*Source material:*
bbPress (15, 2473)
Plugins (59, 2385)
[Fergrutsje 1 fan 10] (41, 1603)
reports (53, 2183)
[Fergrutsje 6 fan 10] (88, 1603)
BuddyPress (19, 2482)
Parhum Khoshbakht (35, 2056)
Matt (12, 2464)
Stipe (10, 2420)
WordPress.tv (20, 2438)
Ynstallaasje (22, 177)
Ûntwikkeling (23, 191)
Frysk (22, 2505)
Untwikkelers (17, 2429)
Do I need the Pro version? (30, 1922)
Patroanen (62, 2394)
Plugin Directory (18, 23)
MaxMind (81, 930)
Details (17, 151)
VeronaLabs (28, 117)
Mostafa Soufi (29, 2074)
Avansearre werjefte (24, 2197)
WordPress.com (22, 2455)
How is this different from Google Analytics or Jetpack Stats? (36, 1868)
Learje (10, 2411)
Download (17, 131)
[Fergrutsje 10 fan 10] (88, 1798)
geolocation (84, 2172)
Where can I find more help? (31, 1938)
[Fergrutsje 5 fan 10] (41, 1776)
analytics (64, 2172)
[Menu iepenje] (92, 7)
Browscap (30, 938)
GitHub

*What the task asks:*
Exact reproduction of the entire listing is required.

*Output for this task:*
bbPress (15, 2473)
Plugins (59, 2385)
[Fergrutsje 1 fan 10] (41, 1603)
reports (53, 2183)
[Fergrutsje 6 fan 10] (88, 1603)
BuddyPress (19, 2482)
Parhum Khoshbakht (35, 2056)
Matt (12, 2464)
Stipe (10, 2420)
WordPress.tv (20, 2438)
Ynstallaasje (22, 177)
Ûntwikkeling (23, 191)
Frysk (22, 2505)
Untwikkelers (17, 2429)
Do I need the Pro version? (30, 1922)
Patroanen (62, 2394)
Plugin Directory (18, 23)
MaxMind (81, 930)
Details (17, 151)
VeronaLabs (28, 117)
Mostafa Soufi (29, 2074)
Avansearre werjefte (24, 2197)
WordPress.com (22, 2455)
How is this different from Google Analytics or Jetpack Stats? (36, 1868)
Learje (10, 2411)
Download (17, 131)
[Fergrutsje 10 fan 10] (88, 1798)
geolocation (84, 2172)
Where can I find more help? (31, 1938)
[Fergrutsje 5 fan 10] (41, 1776)
analytics (64, 2172)
[Menu iepenje] (92, 7)
Browscap (30, 938)
GitHub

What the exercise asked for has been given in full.